The following slide from my ISS talk illustrates the effect of dose on throughput.

Figure 1. EUV Throughput

To-date the throughput numbers that ASML has published are based on a 20mJ/cm[SUP]2[/SUP] dose with 96 steps and no pellicle. Logic devices generally require around 110 steps and Samsung is expected to be using EUV for metal layers, so they will need a pellicle. I have been hearing rumors that Samsung is using a 50mJ/cm[SUP]2[/SUP] dose. The overall impact of the higher dose, pellicle and more steps is that throughput will only be around 60 wafers per hour (wph) (please note that since this slide was created ASML has achieved 140 wph for 96 steps, 20mJ/cm2 and no pellicle).

Assuming Samsung is in fact running at 50mJ/cm[SUP]2[/SUP] that may be sufficient to get around most of the worst stochastic issues and produce a usable process.

The question then becomes would they be willing to accept such low throughput and therefore increased costs.

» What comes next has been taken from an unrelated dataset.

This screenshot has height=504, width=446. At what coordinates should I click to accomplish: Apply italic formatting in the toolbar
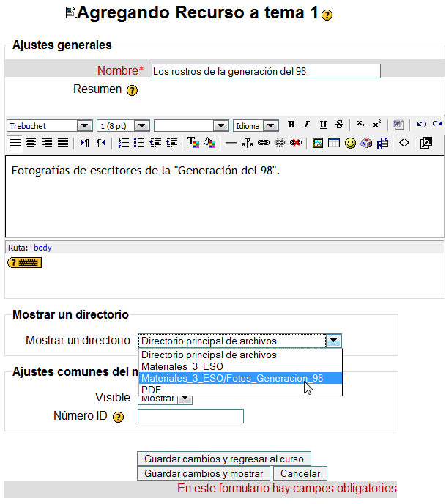[306, 125]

Once again there is a relevant rumor and that is that “foundries” are accepting that they may have to absorb higher initial costs for EUV wafers. Samsung is also a company that is rumored to use brute force to get a process started. At 10nm it was said that in the beginning when yields were low that they simply ran a lot of wafers to get shippable parts. Perhaps in order to get EUV started they will accept low throughput and high costs to be first to production and to start the high-volume learning process.

The combination of what is known about EUV and the rumors about Samsung make me believe that we will in fact see Samsung begin to ship 7nm wafers using EUV starting in June. Likely this will be by running the EUV systems in a way that delivers low throughput and high costs and there may be yield issues as well, but this will make Samsung the first to enter production with EUV.

I will say the customer list surprises me, I thought Apple was at TSMC for 100% of their 7nm business and I thought Qualcomm and Xilinx were also TSMC 7nm customers. But the rest of this report is credible in my opinion.